» What is being asked: Copy, exactly as written, the lines that begin at the one containing "Take a snapshot of the preview" and end at the one containing "The width and height of the screenshot is (449, 476).". Skip any pictures in the data below.

» Dataset excerpts:

==============================

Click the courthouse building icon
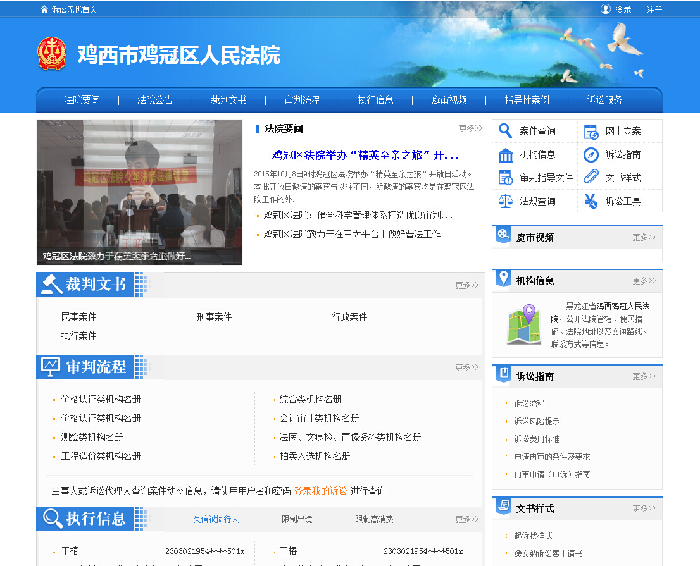The width and height of the screenshot is (700, 566). [505, 155]
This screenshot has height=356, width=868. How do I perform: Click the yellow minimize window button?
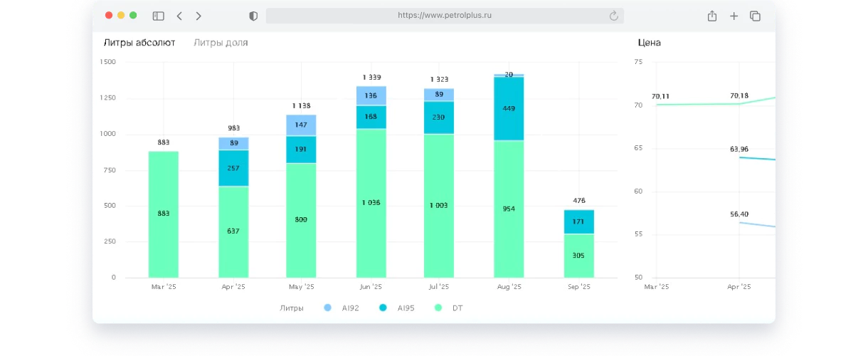[x=121, y=15]
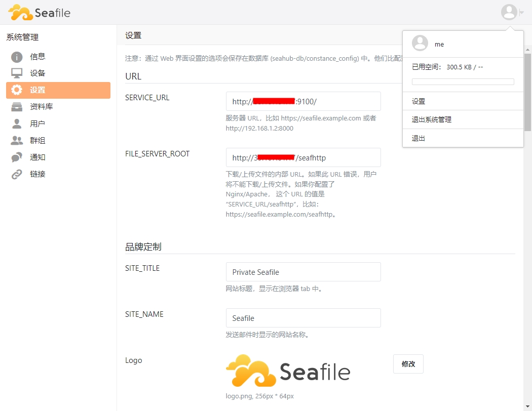Click 退出 to log out

click(x=419, y=138)
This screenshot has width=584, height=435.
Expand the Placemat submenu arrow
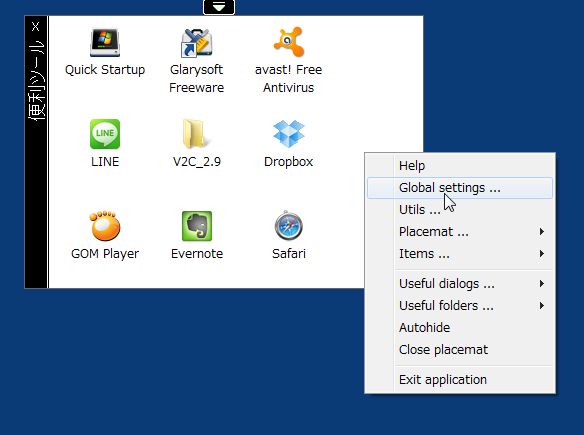(542, 232)
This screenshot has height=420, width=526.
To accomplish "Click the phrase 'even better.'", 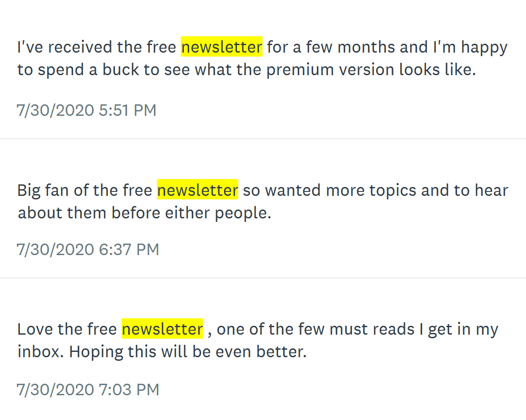I will [261, 352].
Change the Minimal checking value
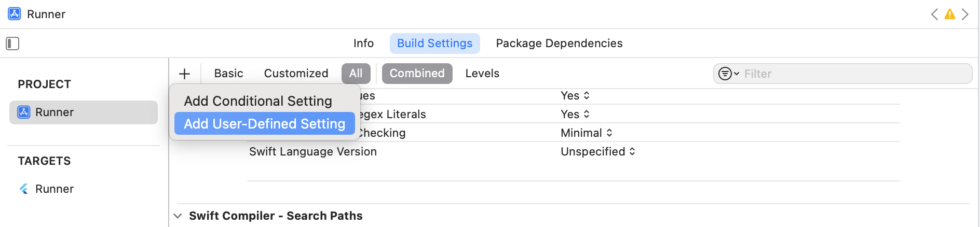The height and width of the screenshot is (227, 980). (586, 133)
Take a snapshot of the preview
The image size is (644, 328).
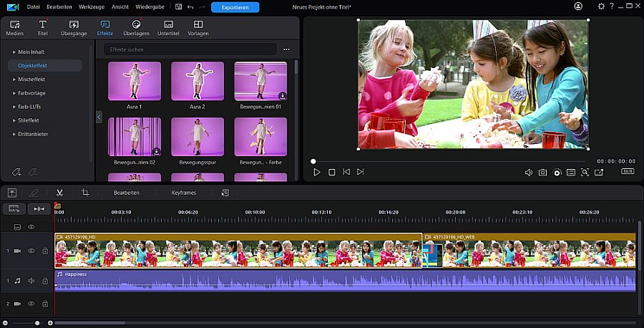(542, 173)
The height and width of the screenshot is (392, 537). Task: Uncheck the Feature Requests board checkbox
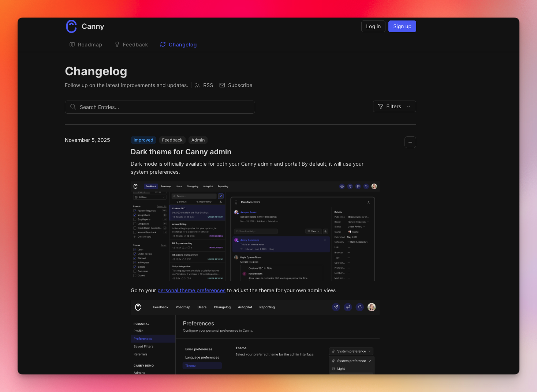pyautogui.click(x=135, y=211)
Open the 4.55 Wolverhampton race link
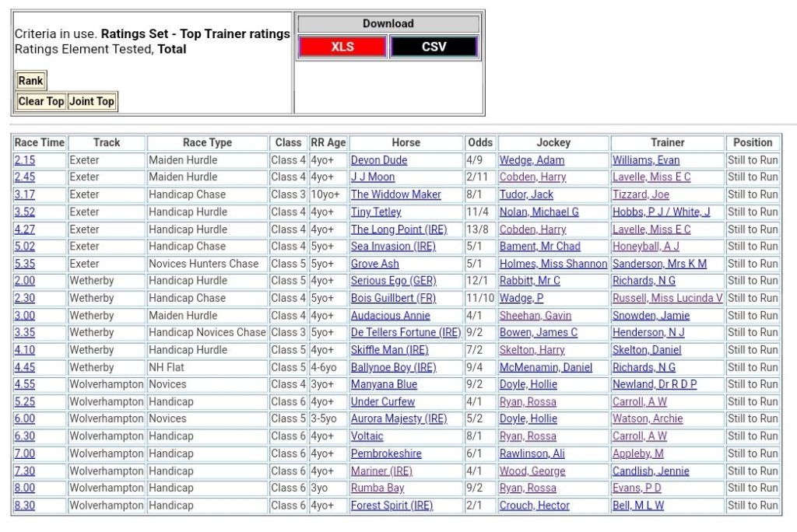 coord(25,384)
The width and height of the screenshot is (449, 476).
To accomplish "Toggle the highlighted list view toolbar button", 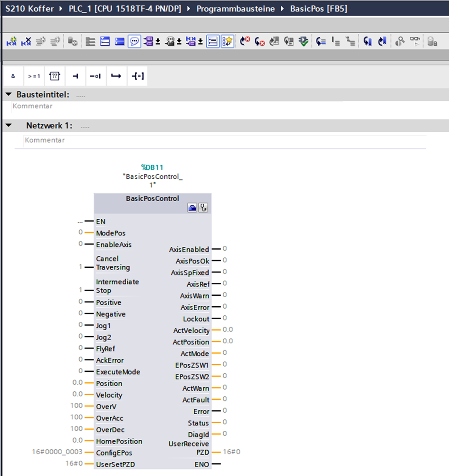I will pos(213,42).
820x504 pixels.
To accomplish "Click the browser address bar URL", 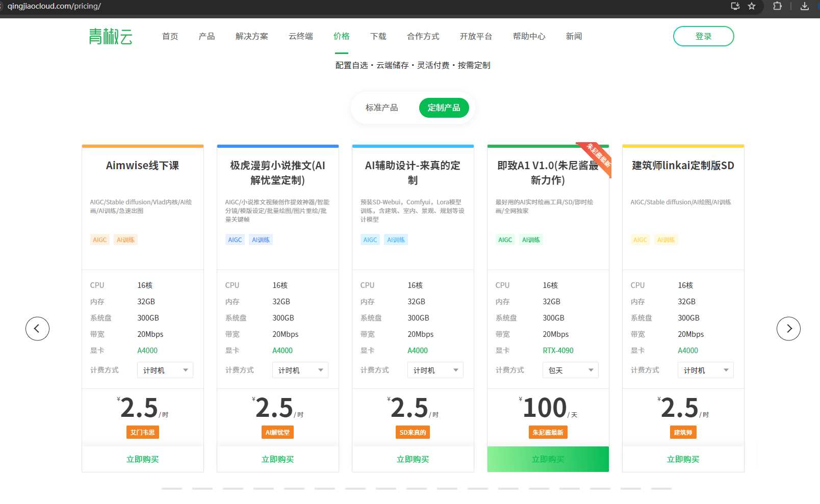I will coord(54,6).
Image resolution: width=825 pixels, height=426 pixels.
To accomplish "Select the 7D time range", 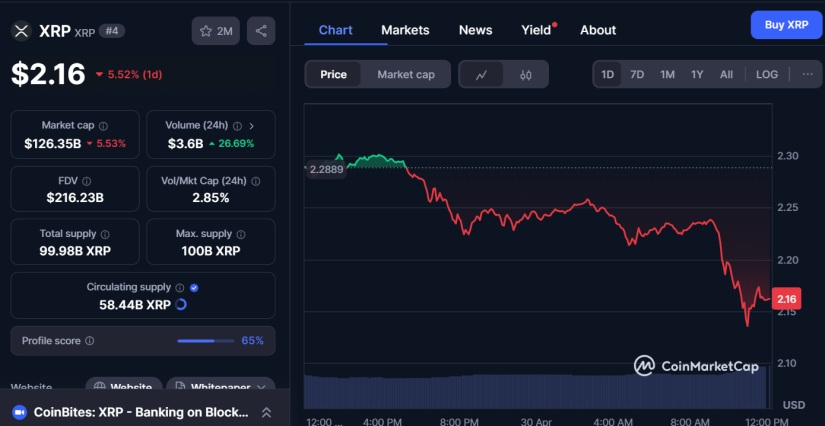I will point(637,75).
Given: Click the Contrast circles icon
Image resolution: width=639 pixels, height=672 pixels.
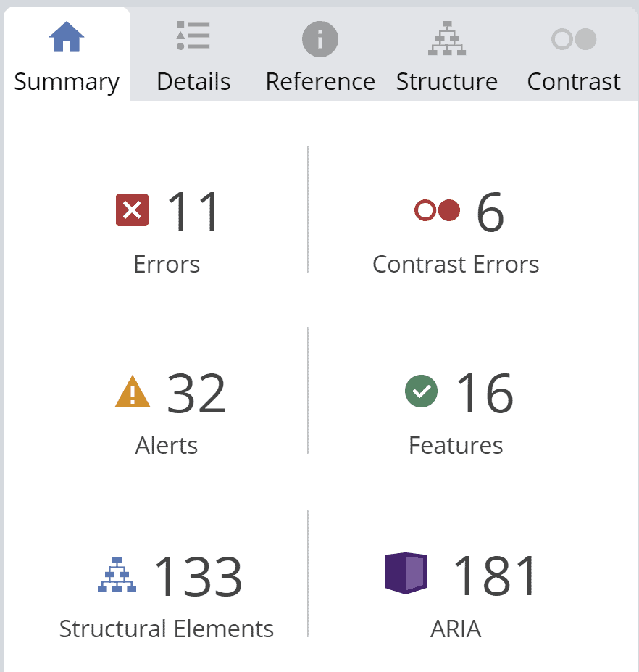Looking at the screenshot, I should pos(574,38).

==============================

» Response box:
Take a snapshot of the preview
The image size is (644, 328).
(542, 173)
The height and width of the screenshot is (392, 537). Task: Uncheck the Feature Requests board checkbox
pyautogui.click(x=135, y=211)
Open the 4.55 Wolverhampton race link
 coord(25,384)
The width and height of the screenshot is (449, 476).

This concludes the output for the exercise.